Author: Colin Weaver Company: ITdojo, Inc. Last Revision: 12/14/05

  A Magician Reveals His Secrets

The SSH tunneling option listed above is perhaps the most difficult to implement so I’d like to show you exactly how Colin did it.  Once you know how to do it, you have a better chance of stopping it.

Here are the tools Colin used against you:

On the corporate PC:

• An SSH client.  In this example I will use F-Secure SSH, a Windows SSH client.

On his home PC:

• An SSH Daemon (SSH server).  In this example I will use F-Secure SSH, an SSH server for Windows.  F-Secure SSH is now AttachmateWRQ (http://www.attachmate.com/en-US/Products/Reflection/SSH+Clients+and+Servers/SSH+Clients+and+Servers.htm).  My version of SSH is from when they were still F-Secure, though.  The AttachmateWRQ version still looks the same.
• JAP (http://anon.inf.tu-dresden.de/index_en.html).  I’m using JAP because it will proxy web traffic for multiple computers in a network.  There are other solutions out there …search for them.  Note:  JAP is MUCH MORE than just a proxy.  You need to read.

Colin’s Disdain for Your Rules:
Part One: Setting up Colin’s Home PC

Follow these steps to configure JAP:

1. Download and install JAP from http://anon.inf.tu-dresden.de/win/download_en.html.
2. RTFM.  JAP is A LOT more than just a proxy!
3. Launch JAP. 
   
   
   
4. Click Config.
5. From the Settings menu select Network > Portlistener.
   Leave the listener port set to 4001.
   Clear the Allow access to Jap from localhost only (recommended) check box.
   Click OK.
   This will allow JAP to act as a proxy for the other computers on the home network (and our tunneled SSH connection). 
   
   

6. From the main JAP window, click the On radio button in the Anonymity section.
   
   

7. (Optional) On your home PC, set your browser to use “localhost” as the proxy server and point to port 4001. 
   
   If using Internet Explorer:
   
   
   Is using Firefox 1.5:
   
   

8. Verify that you have internet connectivity through JAP.  You should.

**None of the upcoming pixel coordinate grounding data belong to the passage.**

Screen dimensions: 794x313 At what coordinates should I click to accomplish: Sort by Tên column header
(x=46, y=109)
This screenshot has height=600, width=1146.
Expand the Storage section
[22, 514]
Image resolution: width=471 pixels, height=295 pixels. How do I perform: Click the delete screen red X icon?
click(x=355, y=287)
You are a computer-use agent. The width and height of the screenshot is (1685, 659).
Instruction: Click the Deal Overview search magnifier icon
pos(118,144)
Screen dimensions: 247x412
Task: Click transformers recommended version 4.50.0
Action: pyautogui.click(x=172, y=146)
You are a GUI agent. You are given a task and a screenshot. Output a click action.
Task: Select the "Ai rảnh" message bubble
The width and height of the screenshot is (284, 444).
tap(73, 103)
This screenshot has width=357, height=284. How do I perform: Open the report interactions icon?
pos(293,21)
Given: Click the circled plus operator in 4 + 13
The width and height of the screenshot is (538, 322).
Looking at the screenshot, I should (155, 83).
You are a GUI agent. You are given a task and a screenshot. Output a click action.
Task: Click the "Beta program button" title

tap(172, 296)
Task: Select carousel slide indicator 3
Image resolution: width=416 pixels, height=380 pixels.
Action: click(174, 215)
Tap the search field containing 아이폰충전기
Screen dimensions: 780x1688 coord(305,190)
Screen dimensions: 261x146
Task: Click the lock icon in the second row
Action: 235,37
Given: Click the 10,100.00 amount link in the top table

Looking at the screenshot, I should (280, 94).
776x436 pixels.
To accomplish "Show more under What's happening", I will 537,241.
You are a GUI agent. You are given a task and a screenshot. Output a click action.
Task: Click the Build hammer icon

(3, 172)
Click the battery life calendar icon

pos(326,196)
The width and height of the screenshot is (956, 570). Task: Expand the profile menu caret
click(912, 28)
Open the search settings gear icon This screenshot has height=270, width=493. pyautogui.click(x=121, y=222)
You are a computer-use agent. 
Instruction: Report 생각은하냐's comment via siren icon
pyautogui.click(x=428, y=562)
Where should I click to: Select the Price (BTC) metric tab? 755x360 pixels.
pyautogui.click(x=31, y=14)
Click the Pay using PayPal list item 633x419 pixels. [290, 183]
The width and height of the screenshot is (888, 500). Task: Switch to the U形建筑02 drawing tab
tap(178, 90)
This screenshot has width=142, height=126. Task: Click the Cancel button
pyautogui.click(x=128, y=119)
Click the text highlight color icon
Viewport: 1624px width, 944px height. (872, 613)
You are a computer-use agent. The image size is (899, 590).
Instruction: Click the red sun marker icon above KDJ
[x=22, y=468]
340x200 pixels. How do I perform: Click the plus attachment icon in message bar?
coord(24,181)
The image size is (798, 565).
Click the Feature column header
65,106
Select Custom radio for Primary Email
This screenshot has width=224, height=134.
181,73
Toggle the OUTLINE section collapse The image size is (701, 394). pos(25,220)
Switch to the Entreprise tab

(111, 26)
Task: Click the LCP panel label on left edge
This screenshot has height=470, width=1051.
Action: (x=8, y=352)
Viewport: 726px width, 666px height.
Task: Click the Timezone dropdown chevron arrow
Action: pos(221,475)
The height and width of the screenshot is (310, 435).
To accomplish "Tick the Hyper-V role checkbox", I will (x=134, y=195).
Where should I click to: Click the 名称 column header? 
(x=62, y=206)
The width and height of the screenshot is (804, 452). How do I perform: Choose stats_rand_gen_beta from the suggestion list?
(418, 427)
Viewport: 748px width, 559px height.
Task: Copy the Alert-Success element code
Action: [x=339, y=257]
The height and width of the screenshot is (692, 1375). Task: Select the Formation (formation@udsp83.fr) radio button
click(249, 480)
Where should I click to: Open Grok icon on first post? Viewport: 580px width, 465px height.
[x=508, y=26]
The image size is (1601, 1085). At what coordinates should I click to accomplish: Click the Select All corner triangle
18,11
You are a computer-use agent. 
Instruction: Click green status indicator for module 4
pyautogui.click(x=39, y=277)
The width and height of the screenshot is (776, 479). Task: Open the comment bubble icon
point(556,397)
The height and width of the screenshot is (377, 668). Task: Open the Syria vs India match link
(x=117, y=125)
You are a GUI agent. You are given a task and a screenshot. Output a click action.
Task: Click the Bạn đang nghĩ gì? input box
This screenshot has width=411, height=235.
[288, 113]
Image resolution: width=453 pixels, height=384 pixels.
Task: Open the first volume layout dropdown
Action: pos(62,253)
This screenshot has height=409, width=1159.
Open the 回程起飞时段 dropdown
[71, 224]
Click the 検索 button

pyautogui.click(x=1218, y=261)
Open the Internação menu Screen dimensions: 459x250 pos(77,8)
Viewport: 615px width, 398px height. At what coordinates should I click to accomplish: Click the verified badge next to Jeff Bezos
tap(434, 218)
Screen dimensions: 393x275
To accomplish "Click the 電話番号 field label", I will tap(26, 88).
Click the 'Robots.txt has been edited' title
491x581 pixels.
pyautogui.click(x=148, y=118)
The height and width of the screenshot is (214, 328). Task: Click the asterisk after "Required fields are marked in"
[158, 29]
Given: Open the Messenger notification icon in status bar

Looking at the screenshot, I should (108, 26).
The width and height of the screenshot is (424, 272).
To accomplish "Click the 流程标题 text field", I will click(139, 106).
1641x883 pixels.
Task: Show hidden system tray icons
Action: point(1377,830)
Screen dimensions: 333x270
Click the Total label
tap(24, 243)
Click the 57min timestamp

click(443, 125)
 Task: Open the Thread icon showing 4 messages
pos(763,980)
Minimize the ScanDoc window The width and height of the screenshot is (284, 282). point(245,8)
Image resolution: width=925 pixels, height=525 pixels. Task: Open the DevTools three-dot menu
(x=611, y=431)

Follow these steps to configure the SSH server on the home PC (F-Secure SSH server in this example):

1. Install the SSH server.  You can get a trial version at (http://www.attachmate.com/en-US/Products/Reflection/SSH+Clients+and+Servers/SSH+Clients+and+Servers.html.
2. RTFM.
3. If necessary, create a Windows user account on the home server.  You will use this account to grant SSH login permission.  In this example, I created a user called “deity”. 
4. From the Start Menu, open the SSH Server configuration tool. 
   Navigate to Server Settings > Tunneling.
   Select the Allow TCP Tunneling check box.
   In the Allow TCP Tunneling for users window, enter the name of the user account(s) you want to have access.  In this example, I use the “deity” account I created a moment ago.
   Click Apply.
   Click OK.
   
   
   

Colin’s home computer is now ready to go.